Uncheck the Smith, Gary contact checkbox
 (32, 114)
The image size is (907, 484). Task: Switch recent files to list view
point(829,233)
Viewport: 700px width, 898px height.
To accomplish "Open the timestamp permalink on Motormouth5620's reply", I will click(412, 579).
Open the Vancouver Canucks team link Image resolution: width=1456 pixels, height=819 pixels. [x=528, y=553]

* * *

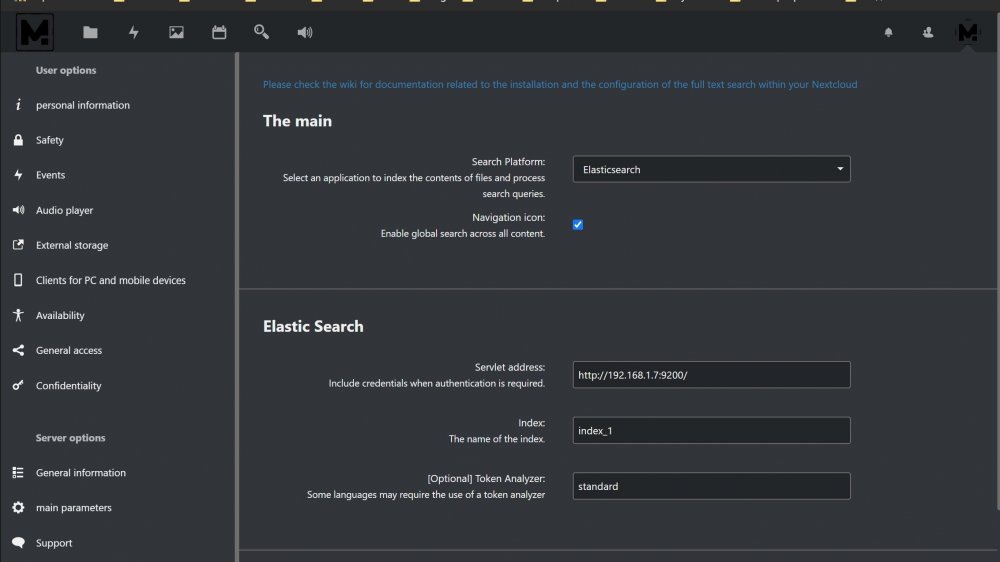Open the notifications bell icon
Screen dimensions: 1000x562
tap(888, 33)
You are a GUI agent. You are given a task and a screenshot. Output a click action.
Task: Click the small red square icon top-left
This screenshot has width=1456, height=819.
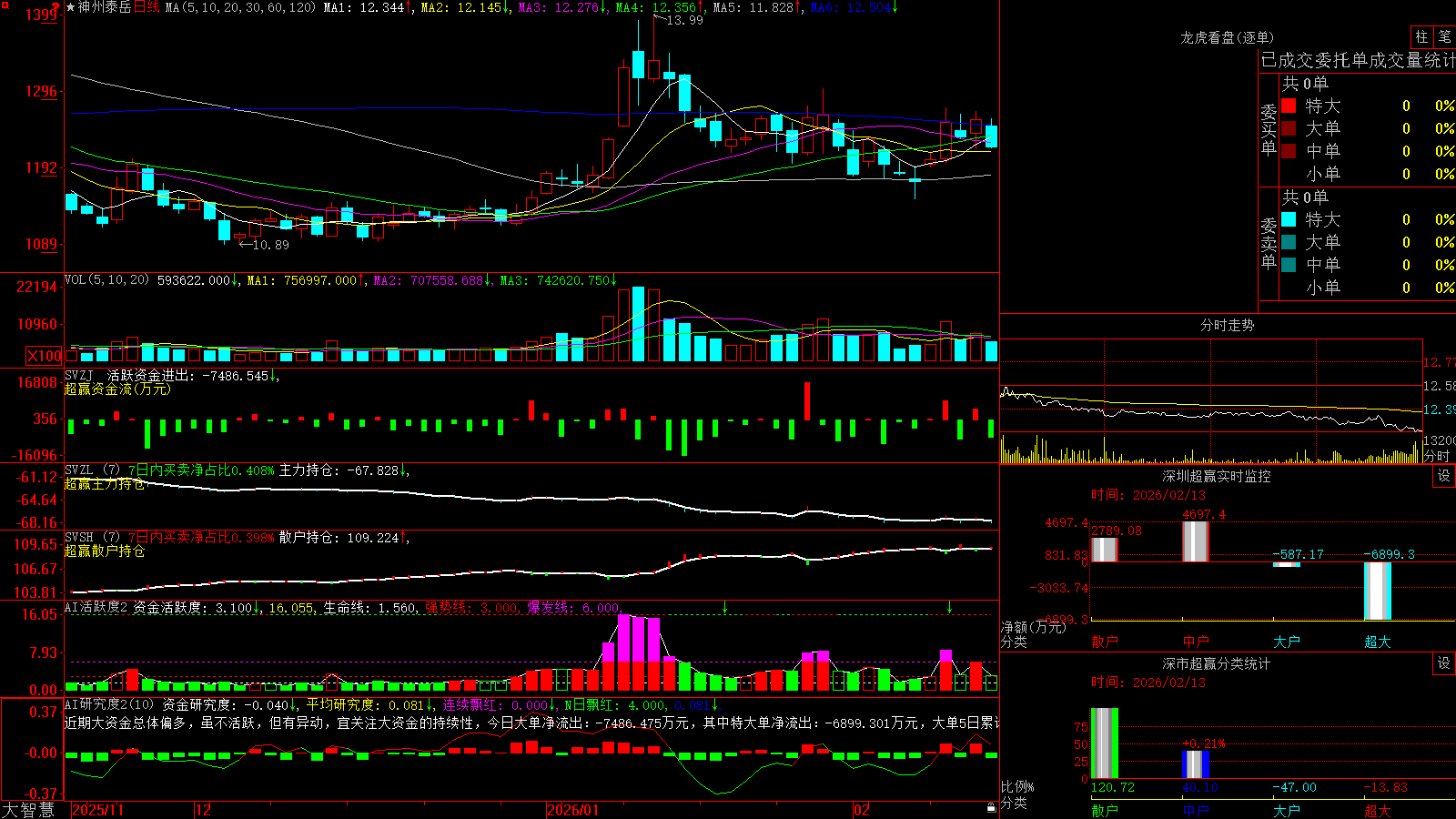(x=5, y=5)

→ **What the task asks**
Reproducing the whole listing above is not the task. Copy exactly only the lines from the one with "Uncheck the Smith, Gary contact checkbox" to the one with "Open the Vancouver", both kept.

→ **Answer to the problem**
Uncheck the Smith, Gary contact checkbox
 (32, 114)
The image size is (907, 484). Task: Switch recent files to list view
point(829,233)
Viewport: 700px width, 898px height.
To accomplish "Open the timestamp permalink on Motormouth5620's reply", I will click(412, 579).
Open the Vancouver Canucks team link Image resolution: width=1456 pixels, height=819 pixels. [x=528, y=553]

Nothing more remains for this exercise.